What's new in ArcMap 10 basics
What's new in ArcMap 10 basics

Updated icons and pull-down menus

In ArcGIS 10, all the icons have been re-created to take advantage of more colors and make them more attractive. The symbols used in the icons are the same, though, so you'll still be able to recognize them.

The pull-down menus are generally the same, so you don't have to relearn your workflows when you migrate to ArcGIS 10. There are some small changes that have been made:

  • The Tools pull-down menu has been removed and replaced with a Customize pull-down menu that contains just those commands that you use to customize the application, such as the ArcMap Options dialog box, Extensions, and the Customize dialog box. The command used to launch the Customize dialog box has been renamed Customize Mode to help indicate that when the Customize dialog box is open, you are in a mode in which you can drag and drop controls directly between menus and toolbars to customize the application—you don't need to interact with the Customize dialog box itself when you do that. Going into the Customize dialog box enables you to find any control, command, or geoprocessing tool and drag it onto a toolbar or menu. But if you just want to reorganize controls on a toolbar, you can do that directly while you are in Customize mode.
  • The commands for geocoding, adding XY data, and adding linear referencing route events that used to be in the Tools pull-down menu have been moved into the File pull-down menu in a new pull-right menu called Add Data. In this way, the File > Add Data pull-right menu centralizes the commands for adding data into your map in one convenient place.
  • The commands for working with graphs and reports that used to be in the Tools pull-down menu have been moved into the View pull-down menu. Think of graphs and reports as being additional views of your GIS data.
  • The My Places command that used to be in the Tools pull-down menu has been moved onto the Data Frame Tools toolbar.
  • There's a new Geoprocessing pull-down menu that centralizes all the geoprocessing commands in one convenient location. This menu is your starting point for all geoprocessing functionality. The menu includes a set of commonly used tools, like Buffer, Clip, and Intersect, so you can use these immediately without having to find them first. Using the Customize > Customize Mode menu, you can add your own favorite geoprocessing tools into this menu. In ArcGIS 10, you can also add geoprocessing tools onto toolbars while you are in Customize Mode.

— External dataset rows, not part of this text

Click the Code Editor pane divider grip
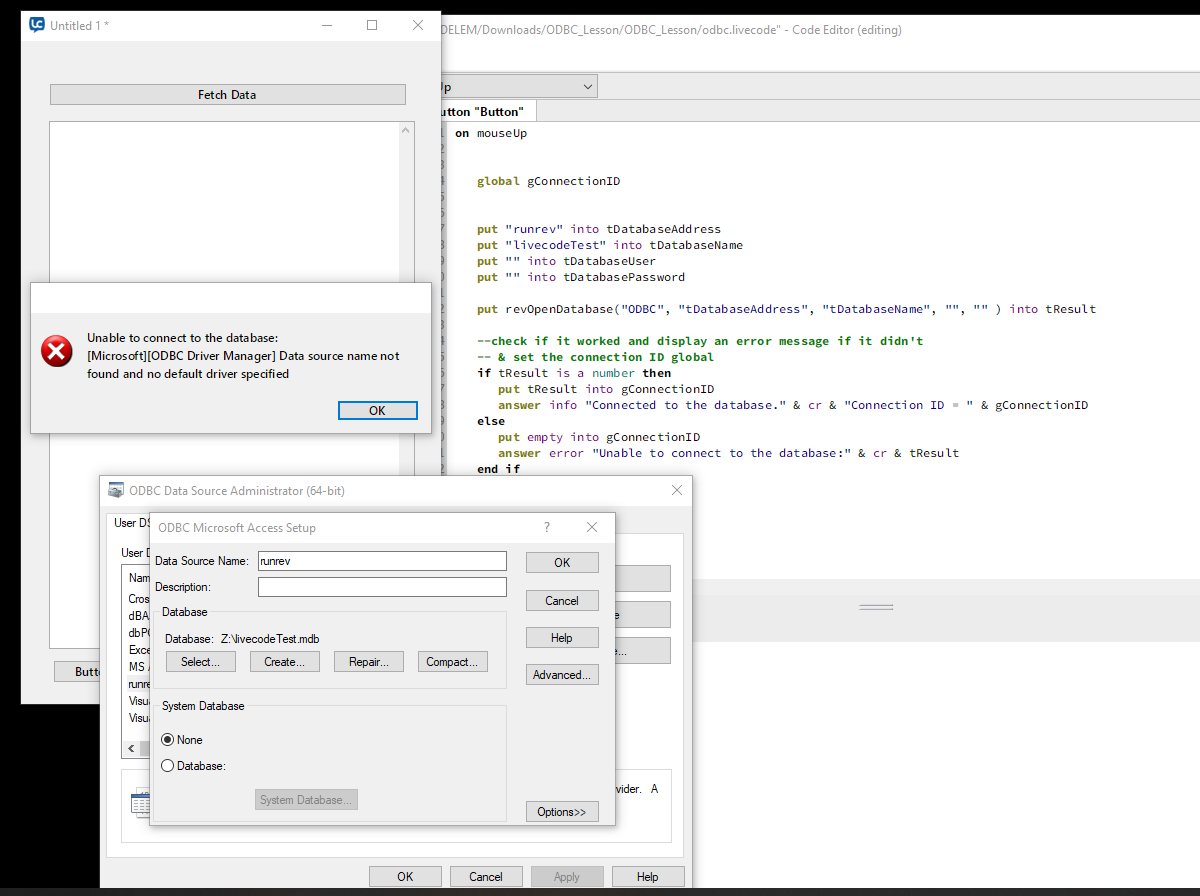The image size is (1200, 896). (876, 607)
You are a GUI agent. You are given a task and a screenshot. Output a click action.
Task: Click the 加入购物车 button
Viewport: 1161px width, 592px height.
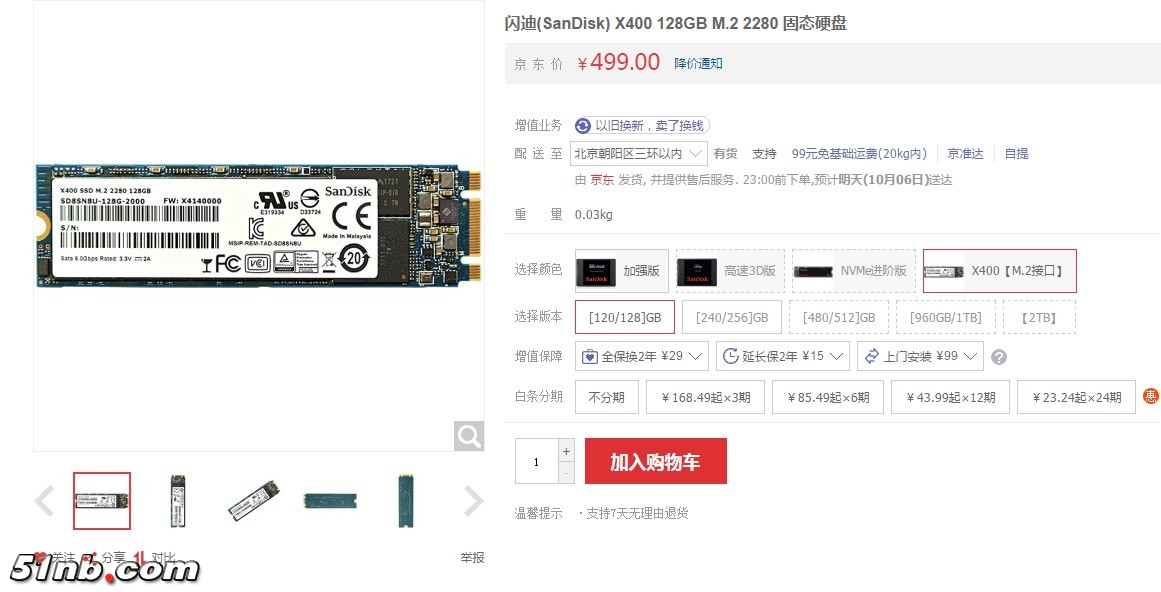(655, 461)
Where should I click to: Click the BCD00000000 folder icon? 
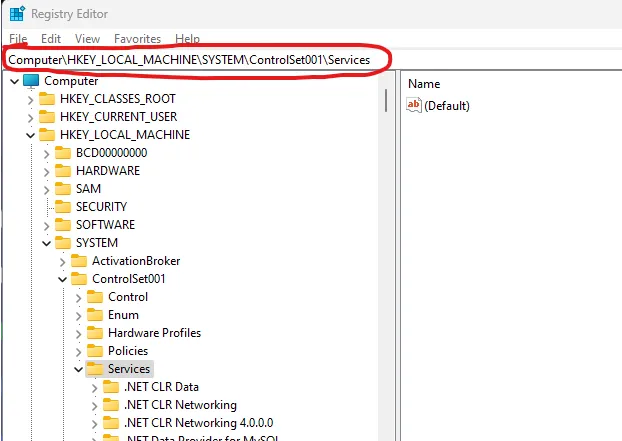click(63, 153)
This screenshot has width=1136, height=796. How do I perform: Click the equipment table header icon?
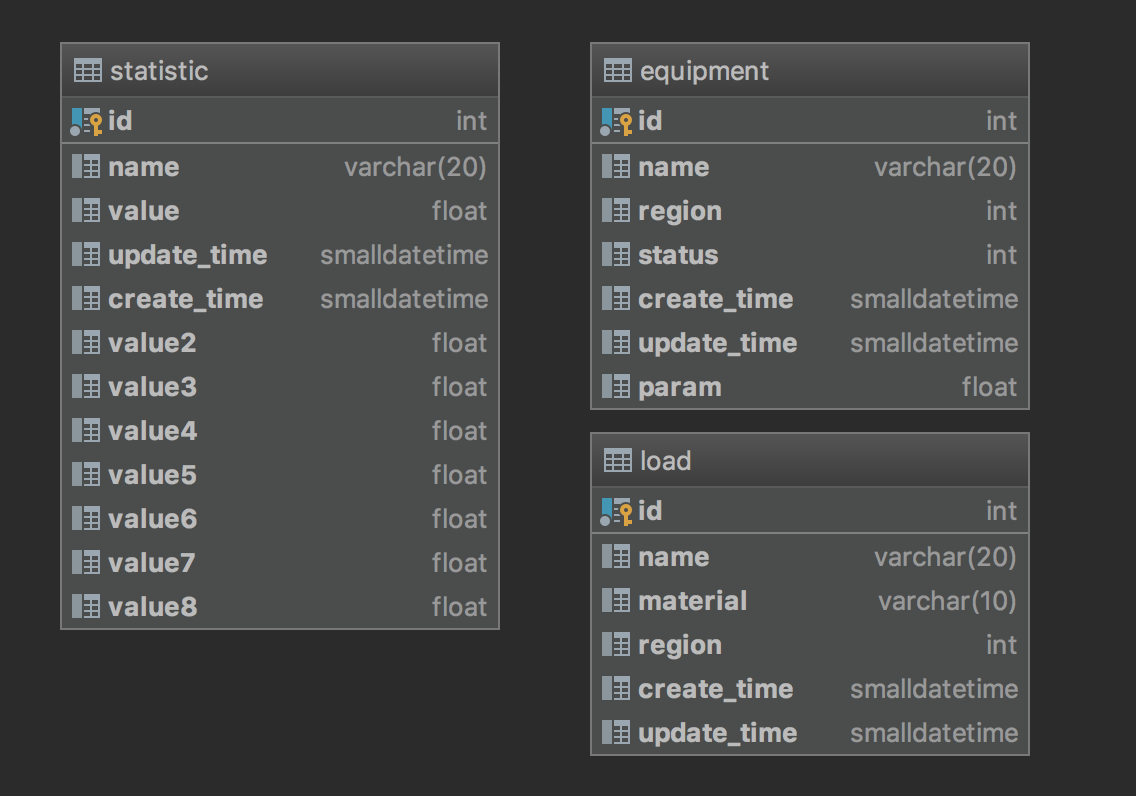[x=618, y=71]
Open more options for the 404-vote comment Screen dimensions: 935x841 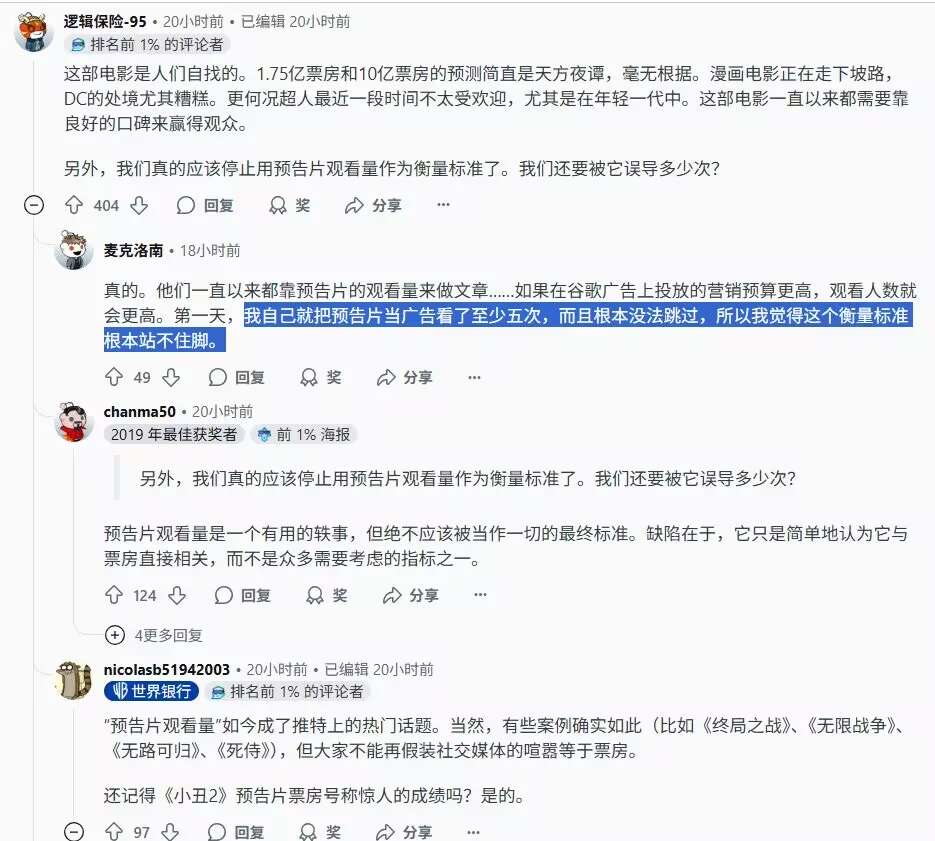[x=443, y=205]
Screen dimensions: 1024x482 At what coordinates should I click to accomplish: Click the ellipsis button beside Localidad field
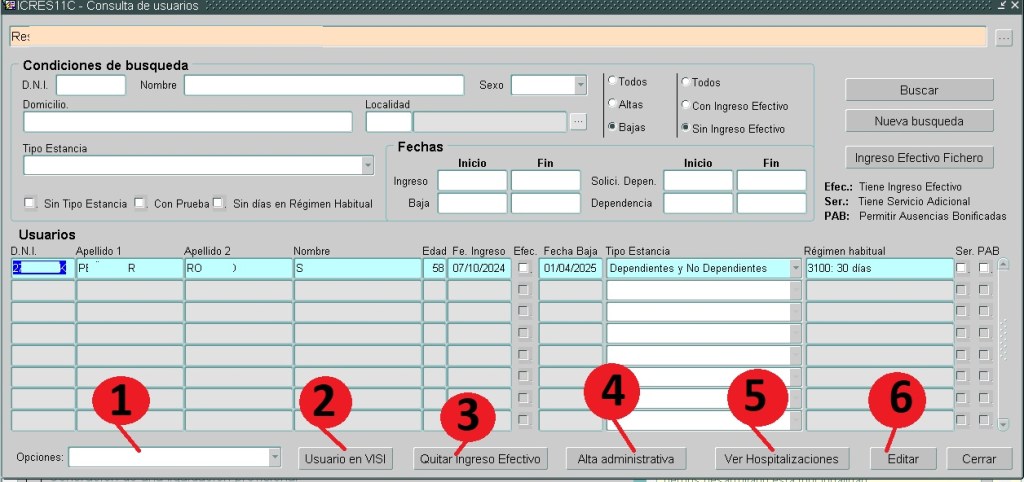(578, 121)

Easy to access great-looking basemaps for your map

The Add Data button on the Standard toolbar is now a menu button that includes two new commands for adding online content to your map:

Add data menu button

The Add Basemap command lets you choose an online basemap for your map. The gallery of basemaps includes the key ArcGIS Online basemaps, such as World Imagery, World Streets, and the World Topographic Map, as well as the Bing Maps services. These basemaps all require an Internet connection for them to draw in your map. This makes it quick and easy to immediately add great basemaps to your own map without having to download or manage the data locally. The content in these services is frequently updated, too:

Add Basemap dialog box


If you have not upgraded to ArcGIS 10 yet, don't forget that you can access these basemaps and use them in your current version of the software. In 9.3, launch the File > Add Data From Resource Center command. In 9.3.1, launch the File > Add Data > Add Data From ArcGIS Online command .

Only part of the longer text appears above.